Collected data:
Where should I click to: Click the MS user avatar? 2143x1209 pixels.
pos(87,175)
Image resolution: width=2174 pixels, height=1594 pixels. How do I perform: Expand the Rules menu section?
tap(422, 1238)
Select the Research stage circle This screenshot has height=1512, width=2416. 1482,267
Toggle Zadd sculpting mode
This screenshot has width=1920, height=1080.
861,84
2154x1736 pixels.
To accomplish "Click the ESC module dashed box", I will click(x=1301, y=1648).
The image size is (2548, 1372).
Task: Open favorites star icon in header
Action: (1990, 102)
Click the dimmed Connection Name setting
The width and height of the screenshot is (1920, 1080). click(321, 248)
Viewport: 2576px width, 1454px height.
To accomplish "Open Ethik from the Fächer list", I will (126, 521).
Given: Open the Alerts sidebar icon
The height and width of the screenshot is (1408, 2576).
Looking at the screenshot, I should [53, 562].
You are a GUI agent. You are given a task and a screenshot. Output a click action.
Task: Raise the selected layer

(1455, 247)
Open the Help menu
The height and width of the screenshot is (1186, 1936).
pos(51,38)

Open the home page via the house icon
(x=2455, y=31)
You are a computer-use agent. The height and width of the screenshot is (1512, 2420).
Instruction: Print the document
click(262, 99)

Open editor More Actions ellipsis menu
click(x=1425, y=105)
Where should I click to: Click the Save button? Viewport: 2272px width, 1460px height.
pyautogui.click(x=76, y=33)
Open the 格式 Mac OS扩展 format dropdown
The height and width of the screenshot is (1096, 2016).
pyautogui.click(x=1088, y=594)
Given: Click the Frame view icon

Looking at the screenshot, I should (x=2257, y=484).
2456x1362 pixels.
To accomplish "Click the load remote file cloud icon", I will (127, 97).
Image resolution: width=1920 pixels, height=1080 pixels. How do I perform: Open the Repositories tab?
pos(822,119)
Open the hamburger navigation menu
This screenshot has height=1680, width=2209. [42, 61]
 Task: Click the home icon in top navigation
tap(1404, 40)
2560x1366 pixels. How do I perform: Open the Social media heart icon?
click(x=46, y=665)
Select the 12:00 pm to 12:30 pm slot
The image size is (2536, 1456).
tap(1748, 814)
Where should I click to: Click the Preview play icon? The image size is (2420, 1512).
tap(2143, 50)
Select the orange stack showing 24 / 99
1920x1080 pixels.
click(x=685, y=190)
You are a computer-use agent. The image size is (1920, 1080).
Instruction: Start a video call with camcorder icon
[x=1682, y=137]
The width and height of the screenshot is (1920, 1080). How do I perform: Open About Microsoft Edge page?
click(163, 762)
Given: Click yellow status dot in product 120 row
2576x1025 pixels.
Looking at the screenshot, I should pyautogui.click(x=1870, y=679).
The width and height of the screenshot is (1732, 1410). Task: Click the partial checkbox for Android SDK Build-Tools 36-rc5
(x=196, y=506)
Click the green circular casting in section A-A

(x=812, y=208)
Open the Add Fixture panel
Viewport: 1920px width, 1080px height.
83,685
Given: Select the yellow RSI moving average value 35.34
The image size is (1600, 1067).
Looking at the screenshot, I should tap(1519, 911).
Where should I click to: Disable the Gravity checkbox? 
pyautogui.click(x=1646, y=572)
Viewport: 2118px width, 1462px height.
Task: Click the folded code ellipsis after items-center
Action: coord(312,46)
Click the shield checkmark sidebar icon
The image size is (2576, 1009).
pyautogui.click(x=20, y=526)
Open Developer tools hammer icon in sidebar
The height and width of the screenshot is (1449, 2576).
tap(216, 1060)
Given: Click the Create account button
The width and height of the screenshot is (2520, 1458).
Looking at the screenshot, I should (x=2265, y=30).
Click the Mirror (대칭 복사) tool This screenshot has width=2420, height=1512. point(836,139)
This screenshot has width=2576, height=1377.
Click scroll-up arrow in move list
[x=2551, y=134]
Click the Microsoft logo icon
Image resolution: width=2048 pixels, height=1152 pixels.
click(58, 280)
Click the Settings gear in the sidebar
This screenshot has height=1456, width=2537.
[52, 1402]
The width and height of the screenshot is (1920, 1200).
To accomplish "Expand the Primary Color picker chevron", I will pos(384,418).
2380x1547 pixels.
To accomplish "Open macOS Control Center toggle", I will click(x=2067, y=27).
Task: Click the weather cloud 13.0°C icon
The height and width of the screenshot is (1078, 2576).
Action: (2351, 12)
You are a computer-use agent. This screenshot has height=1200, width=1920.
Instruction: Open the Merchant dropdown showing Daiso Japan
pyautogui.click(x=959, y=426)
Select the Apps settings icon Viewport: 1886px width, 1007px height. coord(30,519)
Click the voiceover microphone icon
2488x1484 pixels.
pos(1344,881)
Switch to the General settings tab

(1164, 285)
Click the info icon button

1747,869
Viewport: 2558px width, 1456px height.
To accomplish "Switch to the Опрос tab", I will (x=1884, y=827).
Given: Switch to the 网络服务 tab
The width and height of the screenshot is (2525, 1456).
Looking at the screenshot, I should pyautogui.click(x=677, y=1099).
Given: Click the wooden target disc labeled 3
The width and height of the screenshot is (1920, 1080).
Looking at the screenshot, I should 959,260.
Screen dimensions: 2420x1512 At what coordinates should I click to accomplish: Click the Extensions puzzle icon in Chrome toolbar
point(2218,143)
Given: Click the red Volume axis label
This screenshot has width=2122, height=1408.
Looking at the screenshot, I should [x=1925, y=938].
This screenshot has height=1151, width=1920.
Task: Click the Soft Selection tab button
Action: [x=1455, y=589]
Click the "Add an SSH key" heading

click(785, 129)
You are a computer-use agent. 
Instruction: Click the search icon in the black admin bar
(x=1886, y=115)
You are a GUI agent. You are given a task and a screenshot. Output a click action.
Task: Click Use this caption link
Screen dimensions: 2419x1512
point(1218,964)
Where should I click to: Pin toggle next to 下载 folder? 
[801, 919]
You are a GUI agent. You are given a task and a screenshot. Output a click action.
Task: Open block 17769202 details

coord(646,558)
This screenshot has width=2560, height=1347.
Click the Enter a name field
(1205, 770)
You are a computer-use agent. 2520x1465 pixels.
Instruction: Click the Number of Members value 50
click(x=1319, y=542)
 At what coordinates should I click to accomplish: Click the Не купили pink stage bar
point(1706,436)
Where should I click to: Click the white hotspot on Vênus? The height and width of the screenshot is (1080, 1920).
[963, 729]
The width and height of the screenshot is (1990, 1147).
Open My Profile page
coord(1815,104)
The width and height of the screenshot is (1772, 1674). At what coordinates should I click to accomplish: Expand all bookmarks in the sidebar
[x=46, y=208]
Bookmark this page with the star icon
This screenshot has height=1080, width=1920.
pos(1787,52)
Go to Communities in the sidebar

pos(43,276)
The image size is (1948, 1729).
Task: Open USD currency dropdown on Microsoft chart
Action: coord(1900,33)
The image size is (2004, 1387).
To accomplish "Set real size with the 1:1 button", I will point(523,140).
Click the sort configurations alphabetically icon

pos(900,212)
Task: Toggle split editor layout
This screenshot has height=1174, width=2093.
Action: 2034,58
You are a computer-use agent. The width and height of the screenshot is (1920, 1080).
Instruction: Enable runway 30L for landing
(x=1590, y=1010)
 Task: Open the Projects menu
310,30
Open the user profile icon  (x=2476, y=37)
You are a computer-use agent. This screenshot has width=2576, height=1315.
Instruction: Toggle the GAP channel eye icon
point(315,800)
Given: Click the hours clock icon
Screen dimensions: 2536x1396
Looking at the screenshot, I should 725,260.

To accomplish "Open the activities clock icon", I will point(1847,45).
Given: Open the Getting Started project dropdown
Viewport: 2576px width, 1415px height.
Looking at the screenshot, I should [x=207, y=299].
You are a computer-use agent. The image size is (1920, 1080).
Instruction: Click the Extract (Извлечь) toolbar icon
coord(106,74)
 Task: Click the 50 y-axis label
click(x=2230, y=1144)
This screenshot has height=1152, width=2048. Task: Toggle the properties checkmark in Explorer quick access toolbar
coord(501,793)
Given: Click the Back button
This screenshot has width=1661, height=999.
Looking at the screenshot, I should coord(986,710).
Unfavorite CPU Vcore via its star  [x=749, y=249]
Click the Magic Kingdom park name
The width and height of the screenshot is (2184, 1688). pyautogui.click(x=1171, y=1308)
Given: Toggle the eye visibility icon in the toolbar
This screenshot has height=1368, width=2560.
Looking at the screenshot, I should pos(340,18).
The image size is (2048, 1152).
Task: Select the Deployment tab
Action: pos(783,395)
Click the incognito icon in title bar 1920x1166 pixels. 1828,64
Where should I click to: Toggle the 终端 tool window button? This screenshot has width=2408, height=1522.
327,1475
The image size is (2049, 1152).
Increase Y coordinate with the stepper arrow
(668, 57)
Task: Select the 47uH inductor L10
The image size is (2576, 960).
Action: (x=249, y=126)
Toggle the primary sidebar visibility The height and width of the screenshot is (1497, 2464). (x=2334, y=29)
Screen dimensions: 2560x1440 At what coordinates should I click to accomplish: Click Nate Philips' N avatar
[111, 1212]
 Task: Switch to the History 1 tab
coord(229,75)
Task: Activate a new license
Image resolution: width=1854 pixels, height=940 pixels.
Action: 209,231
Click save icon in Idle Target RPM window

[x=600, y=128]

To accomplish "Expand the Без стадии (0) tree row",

Problem details: Each line of the data that has the string "yellow" should be returned.

Output below:
Given: Click yellow status dot in product 120 row
Given: Select the yellow RSI moving average value 35.34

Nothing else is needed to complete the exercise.